• **Quoted text**:
******

High fluctuation in Q0 value for TD3 agent while training.

Question

James Sorokhaibam on 12 May 2024

0
Link

Direct link to this question

https://uk.mathworks.com/matlabcentral/answers/2117901-high-fluctuation-in-q0-value-for-td3-agent-while-training

Answered: Ronit on 23 May 2024

I am training a TD3 RL agent for pick and place robot. The reward function is, reward = exp(-E/d) where E is the total energy consumed where the trajectory is complete and d is the distance of the object from the end-effector. The training went smoothly while using DQN agent but it fails when DDPG, TD3 are used. What could be the reasion for this? I used the following code for agent creation.

obsInfo = rlNumericSpec([34 1]);

actInfo = rlNumericSpec([14 1], ...

LowerLimit=-1, ...

UpperLimit= 1);

env = rlFunctionEnv(obsInfo,actInfo,"KondoStepFunction","KondoResetFunction");

agent = rlTD3Agent(obsInfo,actInfo);

0 Comments
Show -2 older commentsHide -2 older comments

Sign in to comment.

Sign in to answer this question.

******

(Pointing data for screenshots)
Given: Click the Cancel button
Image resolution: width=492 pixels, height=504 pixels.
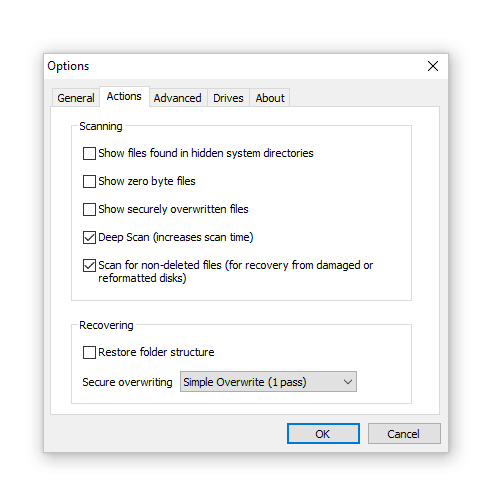Looking at the screenshot, I should (404, 434).
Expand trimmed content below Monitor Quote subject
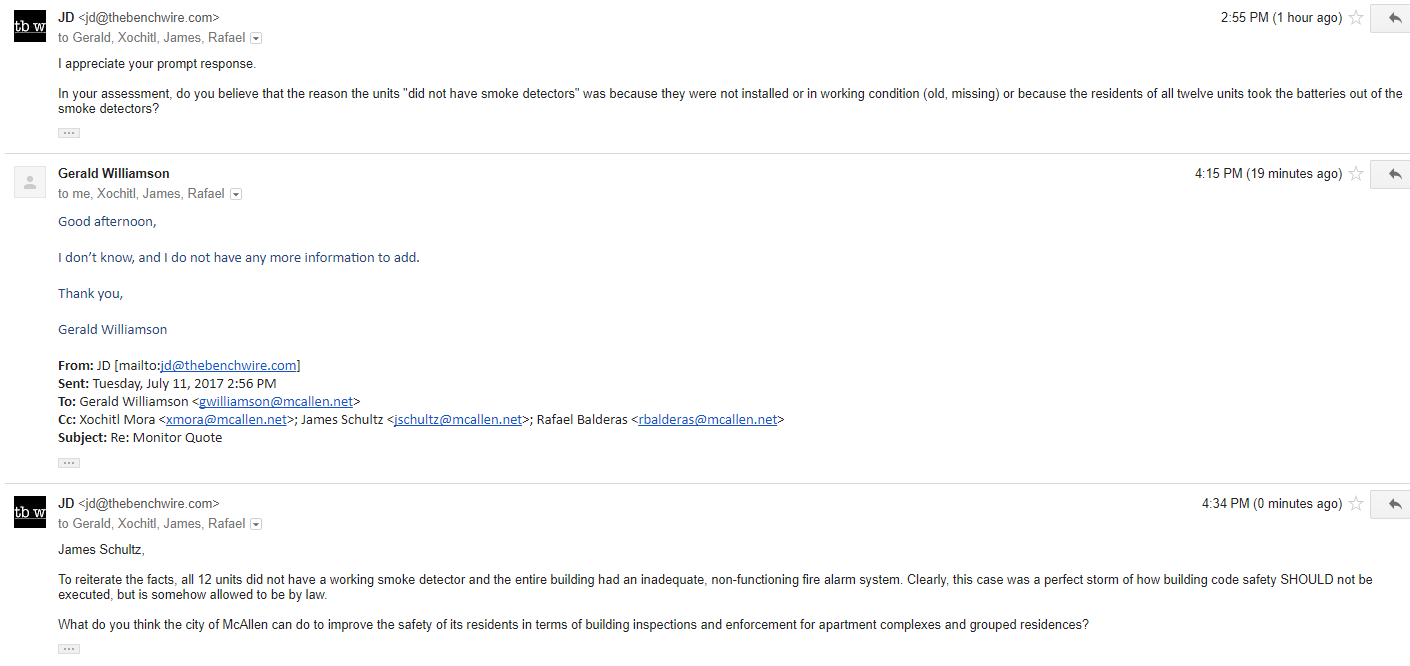Image resolution: width=1410 pixels, height=666 pixels. coord(69,463)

******

• **Work to complete**:
1) Output the stretch of the forum post that begins with the words "UpperLimit= 1);" and ends after "answer this question.".
2) Summarize the forum post in two sentences.
3) Write the next part of the forum post, picking up after its final line.

• **Expected outputs**:
1)
UpperLimit= 1);

env = rlFunctionEnv(obsInfo,actInfo,"KondoStepFunction","KondoResetFunction");

agent = rlTD3Agent(obsInfo,actInfo);

0 Comments
Show -2 older commentsHide -2 older comments

Sign in to comment.

Sign in to answer this question.

2) The poster is training a TD3 reinforcement learning agent for a pick-and-place robot and sees high fluctuation in the Q0 value, using a reward of exp(-E/d), where E is the total energy consumed and d is the object's distance from the end-effector. Training went smoothly with a DQN agent but fails with DDPG and TD3, and the poster asks what could cause this.

3)
Answer 1

Ronit on 23 May 2024

0
Link

Direct link to this answer

https://uk.mathworks.com/matlabcentral/answers/2117901-high-fluctuation-in-q0-value-for-td3-agent-while-training#answer_1462046

Hello James,

To understand why there are high fluctuations while using different RL agents, firstly we need to understand how these agents work.

The primary difference between DQN and agents like DDPG and TD3 is that DQN is just a value-based learning method, whereas DDPG and TD3 use the actor-critic method.
The DQN network tries to predict the Q values for each state-action pair, so it is just a single model. On the other hand, DDPG has a critic model that determines the Q value but uses the actor model to determine the action to take. Hence, we can say DDPG tries to directly learn the policy whereas DQN learns the Q values which are used to define the policy, generally an epsilon-greedy policy.
So, training an agent with DDPG or TD3 must be done more carefully. Not only because its learning is sometimes unstable, but because the number of hyperparameters to fine-tune in it is pretty much double that of DQN.

Here are a few suggestions which can help in getting good results using TD3 or DDPG agents:

Tune Hyperparameters: Adjust learning rates, replay buffer size, and exploration noise.
Normalize Rewards: Consider scaling your reward to reduce variability and improve learning stability.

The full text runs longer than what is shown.